Certain antibodies can also defend against pathogens through the use of lysis. This occurs when antibody–antigen complexes activate the complement system, which is part of the nonspecific immune response. When the complement system is activated, complement proteins bind to the receptor sites of antibody–antigen complexes. The binding of complement proteins in turn activates the formation of membrane attack proteins, which insert themselves into the cell membranes or envelopes of pathogens, creating holes called pores. Water flows through the pore into the pathogen, causing it to swell and eventually killing the pathogen through lysis.

Now that we’ve thoroughly discussed antibody structure and function, let’s try a practice question.

The figure represents the structure of an antibody. Where does an antigen bind?

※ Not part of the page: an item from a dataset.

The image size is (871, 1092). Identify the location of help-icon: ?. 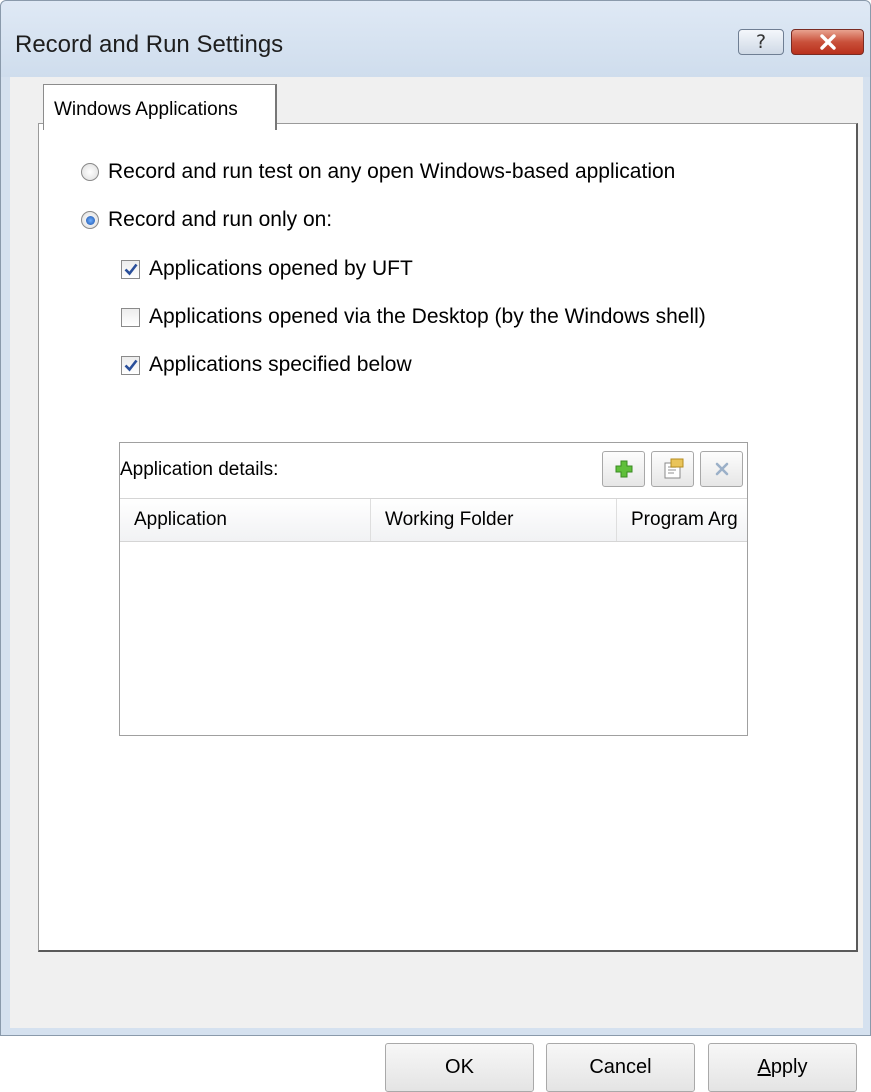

To identify where an antigen binds on an antibody, let’s first look at its various components. An antibody, sometimes called an immunoglobulin, is a soluble protein made up of four polypeptide chains. There are two identical longer chains, known as heavy chains, that make up the central portion of the antibody and two identical shorter chains on the exterior, known as the light chains. The chains are held together by disulfide bonds, one of which is labeled with the letter A. The disulfide bonds hold the chains together in a characteristic Y shape. And at the base of this Y is a receptor binding site, which allows the antibody to bind to surface receptors on cells, particularly other immune system cells, such as macrophages. At the top of each branch of the Y is an antigen binding site. The two antigen binding sites bind to a single specific antigen based on their shape, much like a key fits into a specific lock. Because there are two identical antigen binding sites, a single antibody can bind to two identical antigens simultaneously. Therefore, on this diagram, the sites where antigens can bind are B and C.

Now let’s review and summarize some of the key points from the video. Antigens are molecules that trigger a specific immune response. An example of a specific response is humoral immunity, which produces antibodies. Antibodies are soluble proteins composed of four polypeptide chains: two identical heavy chains and two identical light chains. Antibodies have a characteristic Y shape. And at the tips of each branch of the Y are the variable regions, which allow binding to a single specific antigen. Antibodies do not directly destroy antigens or the pathogens that produce antigens. Instead, they use processes such as opsonization, agglutination, and precipitation to facilitate phagocytosis. Antibodies can also neutralize pathogens or toxins to limit their harmful effects or form complexes that activate the complement system, leading to lysis of pathogens.